CAT ELISA Protocol

1. Coat plate with 50ul of a 0.5ug/ml of polyclonal rabbit anti-CAT antibody in 50mM sodium bicarobonate buffer (pH 9.4)
2. Incubate plates 24 hours at 4^oC
3. Aspirate wells
4. Add 250ul of 5% non-fat milk or 1% BSA in PBS
5. Incubate 30 minutes at room temperature
6. Wash five times with PBST
7. Make dilutions from 1.0 - 0.05 ng/ml of CAT enzyme in 1% BSA in PBS
8. Add samples to be tested. If necessary, dilute samples as in step 7
9. Incubate 24 hours at 4^oC (This time might be able to be decreased depending on which plates you are using.

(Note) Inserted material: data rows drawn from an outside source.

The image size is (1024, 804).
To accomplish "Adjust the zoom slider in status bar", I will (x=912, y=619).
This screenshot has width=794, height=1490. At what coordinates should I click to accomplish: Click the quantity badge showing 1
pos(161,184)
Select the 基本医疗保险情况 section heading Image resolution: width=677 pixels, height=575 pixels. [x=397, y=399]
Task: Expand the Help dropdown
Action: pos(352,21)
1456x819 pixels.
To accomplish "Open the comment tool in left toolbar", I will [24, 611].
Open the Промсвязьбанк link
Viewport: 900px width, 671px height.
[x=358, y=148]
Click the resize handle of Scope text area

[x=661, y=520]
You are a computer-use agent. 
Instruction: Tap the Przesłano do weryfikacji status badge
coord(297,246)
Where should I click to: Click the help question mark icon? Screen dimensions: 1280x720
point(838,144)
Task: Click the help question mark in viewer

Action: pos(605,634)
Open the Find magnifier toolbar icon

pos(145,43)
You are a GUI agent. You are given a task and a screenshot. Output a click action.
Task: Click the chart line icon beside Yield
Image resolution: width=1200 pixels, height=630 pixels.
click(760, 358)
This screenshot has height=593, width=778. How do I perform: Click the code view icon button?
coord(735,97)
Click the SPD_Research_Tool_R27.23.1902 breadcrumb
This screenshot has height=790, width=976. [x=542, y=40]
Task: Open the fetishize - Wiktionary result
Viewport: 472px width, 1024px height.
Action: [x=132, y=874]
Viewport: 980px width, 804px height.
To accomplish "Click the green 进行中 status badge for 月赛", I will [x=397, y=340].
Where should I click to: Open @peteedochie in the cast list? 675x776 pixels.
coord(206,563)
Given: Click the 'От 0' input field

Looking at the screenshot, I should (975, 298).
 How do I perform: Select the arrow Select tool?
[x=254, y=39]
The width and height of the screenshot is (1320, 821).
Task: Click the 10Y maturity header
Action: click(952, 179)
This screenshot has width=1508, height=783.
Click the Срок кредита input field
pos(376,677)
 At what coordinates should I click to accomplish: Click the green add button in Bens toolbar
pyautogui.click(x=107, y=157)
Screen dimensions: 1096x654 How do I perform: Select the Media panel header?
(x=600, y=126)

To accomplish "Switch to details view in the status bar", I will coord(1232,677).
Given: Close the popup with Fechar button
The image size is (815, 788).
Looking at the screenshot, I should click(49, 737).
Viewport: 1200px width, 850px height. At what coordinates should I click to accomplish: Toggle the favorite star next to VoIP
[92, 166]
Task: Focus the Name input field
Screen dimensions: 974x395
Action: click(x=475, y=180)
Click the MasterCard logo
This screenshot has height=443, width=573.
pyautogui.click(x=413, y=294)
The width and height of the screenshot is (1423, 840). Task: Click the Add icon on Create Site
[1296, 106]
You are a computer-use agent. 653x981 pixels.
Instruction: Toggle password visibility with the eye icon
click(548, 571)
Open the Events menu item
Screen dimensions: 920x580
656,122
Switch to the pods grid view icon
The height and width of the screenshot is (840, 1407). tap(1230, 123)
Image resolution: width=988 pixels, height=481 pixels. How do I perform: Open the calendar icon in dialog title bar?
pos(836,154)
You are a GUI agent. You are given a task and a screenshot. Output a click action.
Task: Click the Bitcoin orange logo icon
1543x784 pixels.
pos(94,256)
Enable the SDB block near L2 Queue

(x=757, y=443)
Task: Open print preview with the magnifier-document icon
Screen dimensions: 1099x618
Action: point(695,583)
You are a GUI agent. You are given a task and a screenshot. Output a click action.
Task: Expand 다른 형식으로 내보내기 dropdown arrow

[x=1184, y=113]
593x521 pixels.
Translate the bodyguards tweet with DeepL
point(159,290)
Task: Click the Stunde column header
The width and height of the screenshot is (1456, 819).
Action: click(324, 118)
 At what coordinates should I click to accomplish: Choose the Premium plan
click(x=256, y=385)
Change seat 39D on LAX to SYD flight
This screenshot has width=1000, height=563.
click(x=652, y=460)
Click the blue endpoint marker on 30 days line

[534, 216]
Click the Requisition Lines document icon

I routinely use 2 hours in some ELISAs)
10. Wash three to five times with PBST
11. Add 100ul of 0.5ug/ml of monoclonal anti-CAT-Digoxin labeled antibody in 1% BSA in PBS
12. Incubate 2 hours at room temperature
13. Wash three to five times with PBST
14. Add 100ul of 0.5ug/ml monoclonal mouse anti-Digoxin biotinylated antidody in 1% BSA in PBS
15. Incubate 2 hours at room temperature
16. Wash three to five times with PBST
17. Add 100ul streptavidin labeled horseradish peroxidase
18. Incubate 30 minutes at room temperature
19. Add 100ul of TMB substrate with H₂O₂ to each well
20. Incubate 20 minutes at room temperature
21. Add 50ul stop solution (1M H₂SO₄)
22. Read absorbance at 450nm
23. Read absorbance at 570nm (value at 570nm is subtracted from 450nm value to control for optical abnormalities in the ELISA plates)

Note: Antibody concentrations here may not hold for all sources. These concentrations should be titrated for each source.